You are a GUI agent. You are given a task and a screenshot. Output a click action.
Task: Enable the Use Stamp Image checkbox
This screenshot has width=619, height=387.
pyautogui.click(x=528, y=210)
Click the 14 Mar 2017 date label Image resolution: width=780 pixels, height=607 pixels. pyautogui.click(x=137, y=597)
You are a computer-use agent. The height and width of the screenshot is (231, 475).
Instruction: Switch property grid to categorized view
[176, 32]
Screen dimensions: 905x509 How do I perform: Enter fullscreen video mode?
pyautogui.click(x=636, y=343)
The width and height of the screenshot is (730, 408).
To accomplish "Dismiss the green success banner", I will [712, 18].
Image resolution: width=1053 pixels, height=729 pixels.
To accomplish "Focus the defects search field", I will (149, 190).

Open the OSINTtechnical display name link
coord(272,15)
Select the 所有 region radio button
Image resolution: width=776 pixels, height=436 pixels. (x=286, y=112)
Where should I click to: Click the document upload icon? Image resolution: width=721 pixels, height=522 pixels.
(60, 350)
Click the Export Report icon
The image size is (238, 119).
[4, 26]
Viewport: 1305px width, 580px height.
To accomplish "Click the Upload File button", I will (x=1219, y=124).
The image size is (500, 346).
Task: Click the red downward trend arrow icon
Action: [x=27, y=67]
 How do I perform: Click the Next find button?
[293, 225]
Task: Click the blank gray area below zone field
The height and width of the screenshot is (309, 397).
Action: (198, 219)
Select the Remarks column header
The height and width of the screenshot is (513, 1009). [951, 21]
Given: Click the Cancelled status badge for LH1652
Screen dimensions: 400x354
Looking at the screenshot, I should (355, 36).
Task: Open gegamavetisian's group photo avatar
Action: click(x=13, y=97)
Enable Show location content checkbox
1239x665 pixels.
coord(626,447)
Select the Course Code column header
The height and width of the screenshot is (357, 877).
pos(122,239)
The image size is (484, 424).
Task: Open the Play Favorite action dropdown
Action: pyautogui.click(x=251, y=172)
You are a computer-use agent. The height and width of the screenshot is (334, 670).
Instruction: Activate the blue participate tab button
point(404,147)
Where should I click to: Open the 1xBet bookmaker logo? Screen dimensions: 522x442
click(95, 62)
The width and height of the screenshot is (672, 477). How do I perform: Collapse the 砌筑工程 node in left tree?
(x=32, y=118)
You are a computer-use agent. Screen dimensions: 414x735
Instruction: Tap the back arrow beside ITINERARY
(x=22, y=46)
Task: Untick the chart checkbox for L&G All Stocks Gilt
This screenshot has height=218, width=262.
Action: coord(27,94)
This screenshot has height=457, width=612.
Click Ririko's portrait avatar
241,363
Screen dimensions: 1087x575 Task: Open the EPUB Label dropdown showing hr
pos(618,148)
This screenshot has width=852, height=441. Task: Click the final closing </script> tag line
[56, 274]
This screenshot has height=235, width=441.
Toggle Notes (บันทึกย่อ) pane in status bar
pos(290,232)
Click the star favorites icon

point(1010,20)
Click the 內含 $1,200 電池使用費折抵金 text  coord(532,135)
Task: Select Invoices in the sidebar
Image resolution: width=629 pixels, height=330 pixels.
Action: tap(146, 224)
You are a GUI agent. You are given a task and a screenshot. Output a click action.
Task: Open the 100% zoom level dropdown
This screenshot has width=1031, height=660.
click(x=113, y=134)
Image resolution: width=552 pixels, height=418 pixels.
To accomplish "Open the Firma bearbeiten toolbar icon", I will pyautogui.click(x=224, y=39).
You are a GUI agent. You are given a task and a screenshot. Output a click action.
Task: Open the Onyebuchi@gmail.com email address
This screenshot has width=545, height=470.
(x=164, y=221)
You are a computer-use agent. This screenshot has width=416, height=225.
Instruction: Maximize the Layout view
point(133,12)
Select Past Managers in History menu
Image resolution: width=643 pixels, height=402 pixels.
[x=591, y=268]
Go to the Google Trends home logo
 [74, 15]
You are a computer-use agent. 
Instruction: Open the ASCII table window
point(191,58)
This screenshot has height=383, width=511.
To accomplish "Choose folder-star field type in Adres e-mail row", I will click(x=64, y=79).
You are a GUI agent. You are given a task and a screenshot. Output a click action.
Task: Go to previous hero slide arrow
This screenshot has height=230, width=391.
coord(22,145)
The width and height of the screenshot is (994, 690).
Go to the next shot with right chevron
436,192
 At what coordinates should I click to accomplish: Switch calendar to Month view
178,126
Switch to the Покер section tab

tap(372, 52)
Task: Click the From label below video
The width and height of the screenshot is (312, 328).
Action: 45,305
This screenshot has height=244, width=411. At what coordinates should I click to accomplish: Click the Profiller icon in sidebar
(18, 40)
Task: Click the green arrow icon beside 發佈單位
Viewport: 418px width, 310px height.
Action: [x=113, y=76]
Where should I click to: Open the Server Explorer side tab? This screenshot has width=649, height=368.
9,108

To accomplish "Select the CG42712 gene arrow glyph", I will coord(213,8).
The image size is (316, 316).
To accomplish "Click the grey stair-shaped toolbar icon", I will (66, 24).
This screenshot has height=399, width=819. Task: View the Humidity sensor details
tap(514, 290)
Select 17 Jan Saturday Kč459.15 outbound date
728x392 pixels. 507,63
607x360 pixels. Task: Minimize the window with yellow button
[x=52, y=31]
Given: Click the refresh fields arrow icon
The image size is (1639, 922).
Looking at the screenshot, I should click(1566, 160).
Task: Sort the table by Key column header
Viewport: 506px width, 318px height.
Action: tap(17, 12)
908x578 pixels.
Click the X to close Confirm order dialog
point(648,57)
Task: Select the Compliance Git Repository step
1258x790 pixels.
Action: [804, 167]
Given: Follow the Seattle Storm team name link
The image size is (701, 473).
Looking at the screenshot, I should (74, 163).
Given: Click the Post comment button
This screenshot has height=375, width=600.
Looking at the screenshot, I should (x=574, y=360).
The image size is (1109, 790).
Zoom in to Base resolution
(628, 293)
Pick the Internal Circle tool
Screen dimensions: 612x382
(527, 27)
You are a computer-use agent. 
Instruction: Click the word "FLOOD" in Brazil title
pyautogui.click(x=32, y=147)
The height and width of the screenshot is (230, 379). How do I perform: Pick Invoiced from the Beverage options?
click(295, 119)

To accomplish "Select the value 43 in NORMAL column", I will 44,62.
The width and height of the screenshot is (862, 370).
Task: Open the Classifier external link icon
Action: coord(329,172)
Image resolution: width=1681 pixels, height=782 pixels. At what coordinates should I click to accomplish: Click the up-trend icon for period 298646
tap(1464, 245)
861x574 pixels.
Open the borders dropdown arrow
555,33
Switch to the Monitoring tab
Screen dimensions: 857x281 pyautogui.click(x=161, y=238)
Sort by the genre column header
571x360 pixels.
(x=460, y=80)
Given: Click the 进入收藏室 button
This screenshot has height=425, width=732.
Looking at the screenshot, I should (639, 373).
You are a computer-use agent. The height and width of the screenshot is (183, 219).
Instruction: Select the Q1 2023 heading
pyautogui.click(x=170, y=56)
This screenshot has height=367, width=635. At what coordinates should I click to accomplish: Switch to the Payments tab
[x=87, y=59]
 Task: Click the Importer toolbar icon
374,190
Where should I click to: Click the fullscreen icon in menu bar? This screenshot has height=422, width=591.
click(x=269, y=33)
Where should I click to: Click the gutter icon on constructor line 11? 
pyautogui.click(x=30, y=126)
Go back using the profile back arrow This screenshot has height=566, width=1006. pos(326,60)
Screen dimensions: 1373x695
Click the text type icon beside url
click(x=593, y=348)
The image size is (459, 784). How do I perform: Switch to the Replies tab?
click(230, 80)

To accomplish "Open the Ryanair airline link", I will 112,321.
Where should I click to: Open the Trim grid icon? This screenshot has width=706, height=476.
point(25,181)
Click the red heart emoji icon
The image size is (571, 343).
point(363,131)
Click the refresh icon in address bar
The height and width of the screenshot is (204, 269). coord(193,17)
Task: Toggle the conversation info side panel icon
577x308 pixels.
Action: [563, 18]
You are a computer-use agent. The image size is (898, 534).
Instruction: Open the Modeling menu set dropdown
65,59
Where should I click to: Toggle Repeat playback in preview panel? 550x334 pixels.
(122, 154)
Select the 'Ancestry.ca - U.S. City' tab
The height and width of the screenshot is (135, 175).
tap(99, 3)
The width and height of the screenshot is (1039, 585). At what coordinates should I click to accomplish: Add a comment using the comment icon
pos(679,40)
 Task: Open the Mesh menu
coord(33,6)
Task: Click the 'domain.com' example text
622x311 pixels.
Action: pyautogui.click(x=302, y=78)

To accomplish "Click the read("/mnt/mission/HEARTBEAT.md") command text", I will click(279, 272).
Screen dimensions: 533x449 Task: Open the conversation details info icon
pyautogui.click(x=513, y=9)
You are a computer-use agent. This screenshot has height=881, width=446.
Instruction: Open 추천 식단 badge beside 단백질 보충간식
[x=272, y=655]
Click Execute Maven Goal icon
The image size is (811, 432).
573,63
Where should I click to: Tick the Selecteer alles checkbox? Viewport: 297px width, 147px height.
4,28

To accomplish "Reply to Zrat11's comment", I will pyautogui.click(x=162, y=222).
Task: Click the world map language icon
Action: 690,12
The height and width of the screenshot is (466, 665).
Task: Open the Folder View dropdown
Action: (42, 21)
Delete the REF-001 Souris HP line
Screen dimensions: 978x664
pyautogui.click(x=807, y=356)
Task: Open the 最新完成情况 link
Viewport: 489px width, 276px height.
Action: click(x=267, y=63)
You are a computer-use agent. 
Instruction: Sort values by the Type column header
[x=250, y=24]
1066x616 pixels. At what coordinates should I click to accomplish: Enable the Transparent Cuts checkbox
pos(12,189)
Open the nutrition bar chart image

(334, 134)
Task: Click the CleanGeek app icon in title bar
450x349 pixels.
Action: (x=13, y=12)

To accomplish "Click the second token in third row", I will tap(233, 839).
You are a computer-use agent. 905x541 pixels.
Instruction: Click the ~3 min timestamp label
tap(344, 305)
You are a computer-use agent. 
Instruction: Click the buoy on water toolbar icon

What to do:
Looking at the entries above, can you reproduce exactly the lines from the one that holds "607x360 pixels. Task: Minimize" through the one that holds "Task: Sort the table by Key column header", and only those?

Expected output:
607x360 pixels. Task: Minimize the window with yellow button
[x=52, y=31]
Given: Click the refresh fields arrow icon
The image size is (1639, 922).
Looking at the screenshot, I should click(1566, 160).
Task: Sort the table by Key column header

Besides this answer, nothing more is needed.